**TASK OBJECTIVE**. Write out exactly the lines from the one containing "Wholesale Pet Urns (76, 2095)" through the last line of the records below, and no others.
[Opening DATA RECORDS section]
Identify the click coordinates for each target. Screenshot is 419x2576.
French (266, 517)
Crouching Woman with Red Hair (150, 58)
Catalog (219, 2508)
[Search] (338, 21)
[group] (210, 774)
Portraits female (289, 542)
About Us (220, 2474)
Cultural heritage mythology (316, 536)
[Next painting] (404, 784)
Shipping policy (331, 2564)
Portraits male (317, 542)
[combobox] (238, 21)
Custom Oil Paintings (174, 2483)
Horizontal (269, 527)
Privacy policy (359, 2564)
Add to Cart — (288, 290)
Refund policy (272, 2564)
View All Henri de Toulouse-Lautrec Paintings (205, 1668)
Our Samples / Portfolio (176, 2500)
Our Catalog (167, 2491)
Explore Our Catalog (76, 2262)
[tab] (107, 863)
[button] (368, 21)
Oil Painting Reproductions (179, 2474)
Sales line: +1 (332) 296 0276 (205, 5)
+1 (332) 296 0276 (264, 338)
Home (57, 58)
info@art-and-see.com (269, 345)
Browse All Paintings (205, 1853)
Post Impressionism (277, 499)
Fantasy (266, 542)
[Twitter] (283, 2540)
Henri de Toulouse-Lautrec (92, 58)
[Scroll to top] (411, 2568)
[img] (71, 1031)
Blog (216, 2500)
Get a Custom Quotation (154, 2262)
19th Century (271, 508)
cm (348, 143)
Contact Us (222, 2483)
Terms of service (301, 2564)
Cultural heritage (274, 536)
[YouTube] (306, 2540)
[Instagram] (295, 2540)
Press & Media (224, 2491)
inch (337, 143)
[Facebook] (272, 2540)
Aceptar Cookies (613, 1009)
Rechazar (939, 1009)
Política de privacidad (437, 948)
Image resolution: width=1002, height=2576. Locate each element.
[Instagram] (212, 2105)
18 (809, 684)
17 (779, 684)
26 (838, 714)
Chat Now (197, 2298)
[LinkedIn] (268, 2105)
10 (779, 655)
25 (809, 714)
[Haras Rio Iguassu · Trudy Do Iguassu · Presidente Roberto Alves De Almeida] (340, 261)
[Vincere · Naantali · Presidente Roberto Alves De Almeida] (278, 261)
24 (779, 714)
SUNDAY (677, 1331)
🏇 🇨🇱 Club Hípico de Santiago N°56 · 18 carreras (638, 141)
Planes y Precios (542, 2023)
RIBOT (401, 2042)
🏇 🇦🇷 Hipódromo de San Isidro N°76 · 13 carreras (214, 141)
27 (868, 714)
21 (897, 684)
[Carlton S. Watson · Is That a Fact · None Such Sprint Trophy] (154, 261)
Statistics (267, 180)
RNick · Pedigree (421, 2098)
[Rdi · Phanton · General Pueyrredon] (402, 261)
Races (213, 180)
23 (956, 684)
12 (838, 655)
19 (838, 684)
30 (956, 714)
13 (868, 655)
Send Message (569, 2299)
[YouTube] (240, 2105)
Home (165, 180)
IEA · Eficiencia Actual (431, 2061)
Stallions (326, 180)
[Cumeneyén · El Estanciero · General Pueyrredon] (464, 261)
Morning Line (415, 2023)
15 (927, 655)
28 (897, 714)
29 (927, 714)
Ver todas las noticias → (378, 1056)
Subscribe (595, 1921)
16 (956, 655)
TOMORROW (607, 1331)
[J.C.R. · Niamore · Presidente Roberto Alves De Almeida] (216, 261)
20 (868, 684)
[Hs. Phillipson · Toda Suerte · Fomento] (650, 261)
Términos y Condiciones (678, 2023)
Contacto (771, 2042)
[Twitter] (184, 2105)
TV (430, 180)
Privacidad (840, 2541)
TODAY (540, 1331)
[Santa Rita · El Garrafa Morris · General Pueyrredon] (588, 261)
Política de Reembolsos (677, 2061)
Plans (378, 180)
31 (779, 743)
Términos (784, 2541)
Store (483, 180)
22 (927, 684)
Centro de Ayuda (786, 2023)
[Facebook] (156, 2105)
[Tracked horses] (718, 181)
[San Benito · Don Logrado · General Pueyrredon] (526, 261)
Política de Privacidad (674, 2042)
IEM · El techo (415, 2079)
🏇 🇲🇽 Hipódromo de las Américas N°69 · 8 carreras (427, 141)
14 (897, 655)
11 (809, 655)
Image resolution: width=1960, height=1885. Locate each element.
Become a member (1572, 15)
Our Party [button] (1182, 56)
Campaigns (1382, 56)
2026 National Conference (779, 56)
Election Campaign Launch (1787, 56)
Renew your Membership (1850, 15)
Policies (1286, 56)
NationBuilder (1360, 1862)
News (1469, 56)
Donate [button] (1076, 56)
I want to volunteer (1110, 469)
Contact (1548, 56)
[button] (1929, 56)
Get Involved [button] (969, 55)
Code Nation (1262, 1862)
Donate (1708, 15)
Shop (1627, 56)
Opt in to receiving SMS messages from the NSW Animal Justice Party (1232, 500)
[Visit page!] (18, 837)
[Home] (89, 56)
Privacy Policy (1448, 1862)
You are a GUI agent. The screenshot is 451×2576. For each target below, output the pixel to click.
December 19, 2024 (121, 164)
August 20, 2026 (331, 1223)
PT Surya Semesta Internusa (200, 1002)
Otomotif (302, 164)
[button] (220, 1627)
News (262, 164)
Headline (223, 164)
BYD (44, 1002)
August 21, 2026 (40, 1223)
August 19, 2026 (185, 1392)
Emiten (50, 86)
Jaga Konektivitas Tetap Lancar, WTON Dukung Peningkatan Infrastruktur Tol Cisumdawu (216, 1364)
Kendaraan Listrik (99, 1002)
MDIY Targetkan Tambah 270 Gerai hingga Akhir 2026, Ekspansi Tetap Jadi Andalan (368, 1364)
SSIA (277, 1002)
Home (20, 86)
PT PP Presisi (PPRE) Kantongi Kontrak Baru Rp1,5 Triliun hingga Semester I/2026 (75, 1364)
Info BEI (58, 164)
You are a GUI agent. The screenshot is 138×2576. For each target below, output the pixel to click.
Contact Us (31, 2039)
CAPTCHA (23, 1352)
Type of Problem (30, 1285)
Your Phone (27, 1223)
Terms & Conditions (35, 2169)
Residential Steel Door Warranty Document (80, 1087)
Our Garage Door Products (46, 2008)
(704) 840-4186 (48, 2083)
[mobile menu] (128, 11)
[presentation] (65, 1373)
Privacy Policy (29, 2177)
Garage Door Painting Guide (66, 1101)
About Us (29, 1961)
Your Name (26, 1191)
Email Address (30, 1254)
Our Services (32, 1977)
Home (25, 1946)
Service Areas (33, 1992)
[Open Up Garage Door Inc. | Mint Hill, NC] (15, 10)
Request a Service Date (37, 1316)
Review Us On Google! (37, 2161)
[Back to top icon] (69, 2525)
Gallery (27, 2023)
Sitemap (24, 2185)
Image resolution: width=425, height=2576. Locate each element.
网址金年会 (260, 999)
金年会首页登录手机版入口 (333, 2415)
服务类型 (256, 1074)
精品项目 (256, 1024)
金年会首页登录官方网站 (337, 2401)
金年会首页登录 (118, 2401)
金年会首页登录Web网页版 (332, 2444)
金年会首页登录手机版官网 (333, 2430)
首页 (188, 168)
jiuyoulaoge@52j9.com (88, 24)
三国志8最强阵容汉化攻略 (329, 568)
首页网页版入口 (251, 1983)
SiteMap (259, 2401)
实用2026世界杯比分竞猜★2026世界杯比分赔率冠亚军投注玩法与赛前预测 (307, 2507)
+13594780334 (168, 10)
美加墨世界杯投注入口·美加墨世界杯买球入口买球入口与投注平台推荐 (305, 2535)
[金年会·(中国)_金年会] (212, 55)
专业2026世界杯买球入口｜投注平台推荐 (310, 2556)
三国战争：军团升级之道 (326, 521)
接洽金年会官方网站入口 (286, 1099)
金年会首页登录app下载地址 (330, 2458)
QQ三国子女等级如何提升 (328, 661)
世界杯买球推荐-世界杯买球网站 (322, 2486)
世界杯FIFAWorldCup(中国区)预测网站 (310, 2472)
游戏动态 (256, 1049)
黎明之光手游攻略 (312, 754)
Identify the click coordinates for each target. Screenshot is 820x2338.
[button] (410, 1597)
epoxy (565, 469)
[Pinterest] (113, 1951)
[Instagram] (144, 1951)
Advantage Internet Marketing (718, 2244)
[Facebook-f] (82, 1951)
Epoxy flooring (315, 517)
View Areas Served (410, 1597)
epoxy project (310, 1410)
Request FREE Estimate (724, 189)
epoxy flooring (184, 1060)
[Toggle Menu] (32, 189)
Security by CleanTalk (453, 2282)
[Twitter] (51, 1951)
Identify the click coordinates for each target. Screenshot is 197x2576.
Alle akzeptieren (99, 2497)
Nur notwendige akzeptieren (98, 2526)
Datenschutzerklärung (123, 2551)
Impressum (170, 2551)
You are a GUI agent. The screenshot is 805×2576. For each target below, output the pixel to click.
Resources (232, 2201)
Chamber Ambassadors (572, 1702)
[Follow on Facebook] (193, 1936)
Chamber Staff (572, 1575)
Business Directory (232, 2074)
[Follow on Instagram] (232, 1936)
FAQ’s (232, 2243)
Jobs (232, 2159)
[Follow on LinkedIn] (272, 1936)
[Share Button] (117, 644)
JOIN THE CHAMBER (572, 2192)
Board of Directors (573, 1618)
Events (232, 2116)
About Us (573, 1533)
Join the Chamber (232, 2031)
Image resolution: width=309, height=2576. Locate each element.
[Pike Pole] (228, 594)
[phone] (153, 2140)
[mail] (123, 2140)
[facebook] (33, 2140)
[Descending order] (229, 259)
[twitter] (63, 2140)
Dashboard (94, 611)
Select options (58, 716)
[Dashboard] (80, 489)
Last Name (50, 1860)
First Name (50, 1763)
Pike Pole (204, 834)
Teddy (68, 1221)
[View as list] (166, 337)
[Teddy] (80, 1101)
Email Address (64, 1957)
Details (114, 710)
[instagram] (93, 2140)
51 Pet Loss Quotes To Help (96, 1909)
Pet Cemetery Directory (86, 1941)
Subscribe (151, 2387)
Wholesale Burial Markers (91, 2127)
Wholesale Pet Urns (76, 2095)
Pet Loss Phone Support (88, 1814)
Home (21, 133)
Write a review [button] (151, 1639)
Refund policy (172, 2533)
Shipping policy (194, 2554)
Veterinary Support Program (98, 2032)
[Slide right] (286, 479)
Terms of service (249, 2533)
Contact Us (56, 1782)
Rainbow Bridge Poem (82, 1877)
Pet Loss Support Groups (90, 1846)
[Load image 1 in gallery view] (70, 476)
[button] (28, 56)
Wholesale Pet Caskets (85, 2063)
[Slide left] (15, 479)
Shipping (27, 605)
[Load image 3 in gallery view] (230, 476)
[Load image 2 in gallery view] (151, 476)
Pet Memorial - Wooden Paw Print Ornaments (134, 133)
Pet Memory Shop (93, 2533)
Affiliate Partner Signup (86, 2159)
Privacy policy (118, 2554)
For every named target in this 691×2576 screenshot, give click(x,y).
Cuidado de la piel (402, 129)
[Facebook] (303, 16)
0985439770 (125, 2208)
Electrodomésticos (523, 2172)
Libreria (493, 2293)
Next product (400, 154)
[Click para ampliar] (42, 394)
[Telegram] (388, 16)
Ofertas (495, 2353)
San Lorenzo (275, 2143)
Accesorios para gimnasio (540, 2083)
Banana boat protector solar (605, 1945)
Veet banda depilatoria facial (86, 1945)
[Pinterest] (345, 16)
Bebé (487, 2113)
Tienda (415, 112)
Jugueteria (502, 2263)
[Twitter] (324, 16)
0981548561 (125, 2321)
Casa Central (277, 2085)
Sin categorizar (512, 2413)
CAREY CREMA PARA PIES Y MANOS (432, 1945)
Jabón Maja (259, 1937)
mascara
[Closing DATA RECORDS section]
**ANSWER BOX**.
Wholesale Pet Urns (76, 2095)
Pet Loss Phone Support (88, 1814)
Home (21, 133)
Write a review [button] (151, 1639)
Refund policy (172, 2533)
Shipping policy (194, 2554)
Veterinary Support Program (98, 2032)
[Slide right] (286, 479)
Terms of service (249, 2533)
Contact Us (56, 1782)
Rainbow Bridge Poem (82, 1877)
Pet Loss Support Groups (90, 1846)
[Load image 1 in gallery view] (70, 476)
[button] (28, 56)
Wholesale Pet Caskets (85, 2063)
[Slide left] (15, 479)
Shipping (27, 605)
[Load image 3 in gallery view] (230, 476)
[Load image 2 in gallery view] (151, 476)
Pet Memorial - Wooden Paw Print Ornaments (134, 133)
Pet Memory Shop (93, 2533)
Affiliate Partner Signup (86, 2159)
Privacy policy (118, 2554)
For every named target in this 691×2576 screenshot, give click(x,y).
Cuidado de la piel (402, 129)
[Facebook] (303, 16)
0985439770 (125, 2208)
Electrodomésticos (523, 2172)
Libreria (493, 2293)
Next product (400, 154)
[Click para ampliar] (42, 394)
[Telegram] (388, 16)
Ofertas (495, 2353)
San Lorenzo (275, 2143)
Accesorios para gimnasio (540, 2083)
Banana boat protector solar (605, 1945)
Veet banda depilatoria facial (86, 1945)
[Pinterest] (345, 16)
Bebé (487, 2113)
Tienda (415, 112)
Jugueteria (502, 2263)
[Twitter] (324, 16)
0981548561 (125, 2321)
Casa Central (277, 2085)
Sin categorizar (512, 2413)
CAREY CREMA PARA PIES Y MANOS (432, 1945)
Jabón Maja (259, 1937)
mascara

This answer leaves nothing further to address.